%%
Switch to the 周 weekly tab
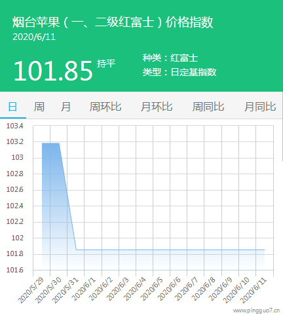Image resolution: width=283 pixels, height=317 pixels. pyautogui.click(x=39, y=107)
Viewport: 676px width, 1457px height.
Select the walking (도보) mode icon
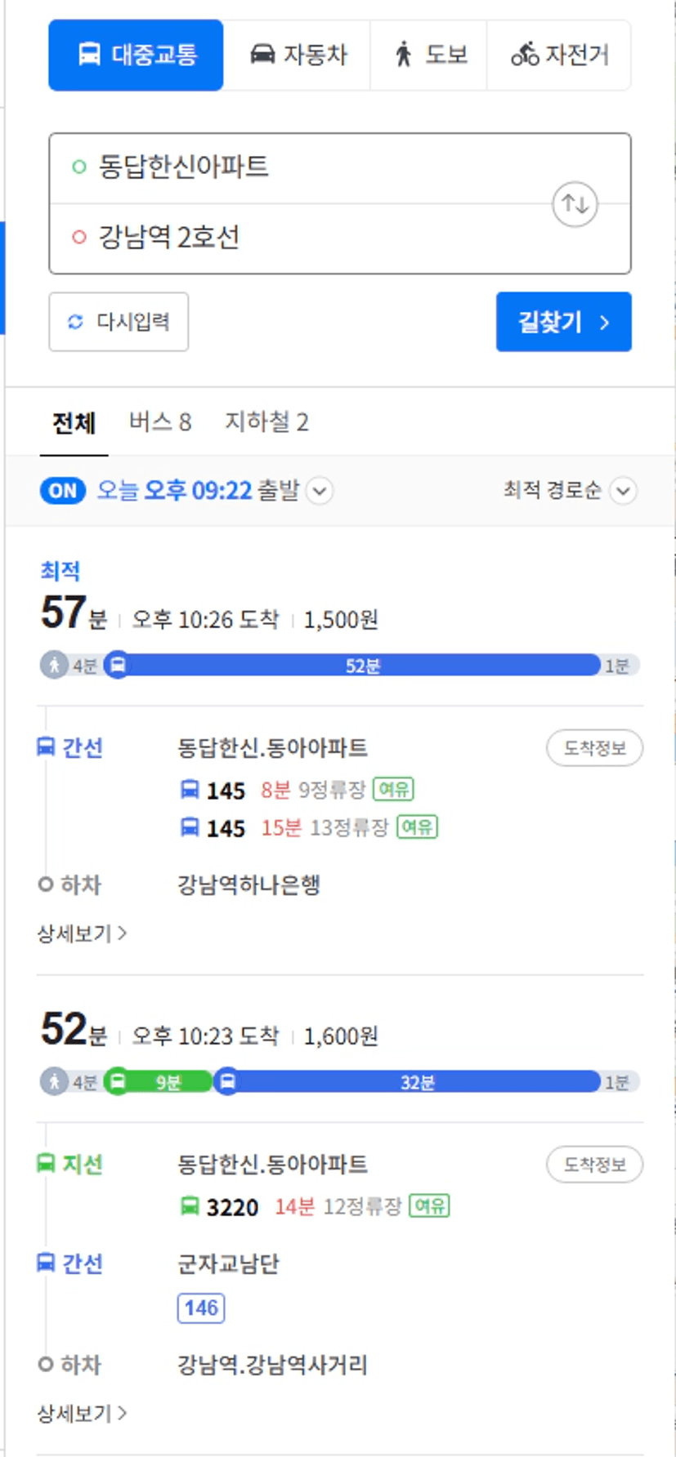(403, 55)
%%
▶ TASK TO CARRY OUT: Transcribe every record above exactly, leaving out the pictures.

▶ RESPONSE AREA:
Switch to the 周 weekly tab
Image resolution: width=283 pixels, height=317 pixels. pyautogui.click(x=39, y=107)
Viewport: 676px width, 1457px height.
Select the walking (도보) mode icon
(403, 55)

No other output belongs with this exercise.